Twitter announced Friday that it has suspended over 125,000 accounts since mid-2015 for threatening or promoting terrorist acts. Most of these posts were related to the Islamic State terror group.
“We condemn the use of Twitter to promote terrorism and the Twitter Rules make it clear that this type of behavior, or any violent threat, is not permitted on our service,” the company wrote in a blog post.
The San Francisco-based company outlined its other strategies to help in the online war on terror. This is the first time it has given specific numbers on the shutting down questionable accounts. The company also revealed that the weeding out process involves human judgment rather than a computer-based algorithm.
“We have increased the size of the teams that review reports, reducing our response time significantly,” the post said. “We also look into other accounts similar to those reported and leverage proprietary spam-fighting tools to surface other potentially violating accounts for review by our agents.”
As a result, the company says it has seen more accounts suspended and terrorist activity is gradually leaving the website.
The company highlighted its willingness to cooperate with law enforcement when appropriate, which is a point of tension between the tech community and law enforcement that has heated up of late.
Twitter’s announcement backs up one of the common critiques of legislation requiring online providers to report suspected terrorist activity. Social media companies already look for and report this information.

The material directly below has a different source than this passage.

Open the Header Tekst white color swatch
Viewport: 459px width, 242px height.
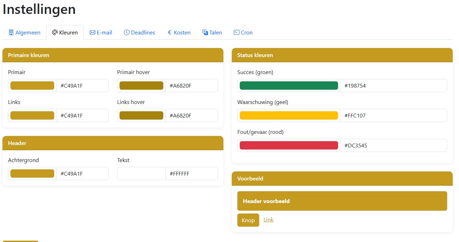pos(141,174)
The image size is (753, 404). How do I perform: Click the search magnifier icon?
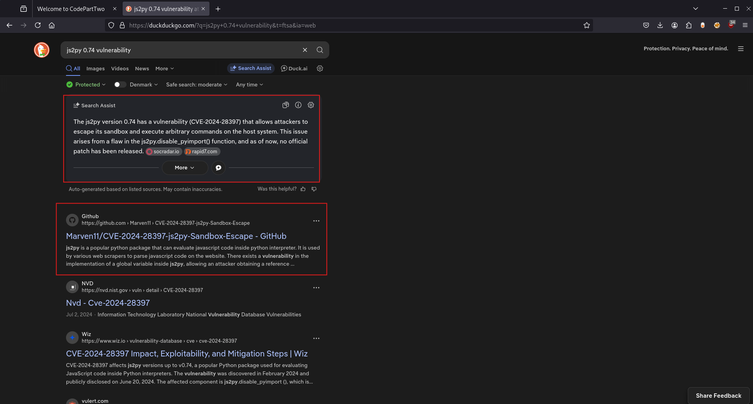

Still, it’s difficult and could be made more so if required by slapdash laws.
“There is no ‘magic algorithm’ for identifying terrorist content on the internet, so global online platforms are forced to make challenging judgement calls based on very limited information and guidance,” Twitter said.
The White House set up a social media task force that will seek to go after terrorist presence online through campaigns promoting positive counter-messaging.
A bill in the Senate Intelligence Committee by vice chairwoman Dianne Feinstein (D-Calif.) introduced in December would require social media companies to report terrorist activity to law enforcement.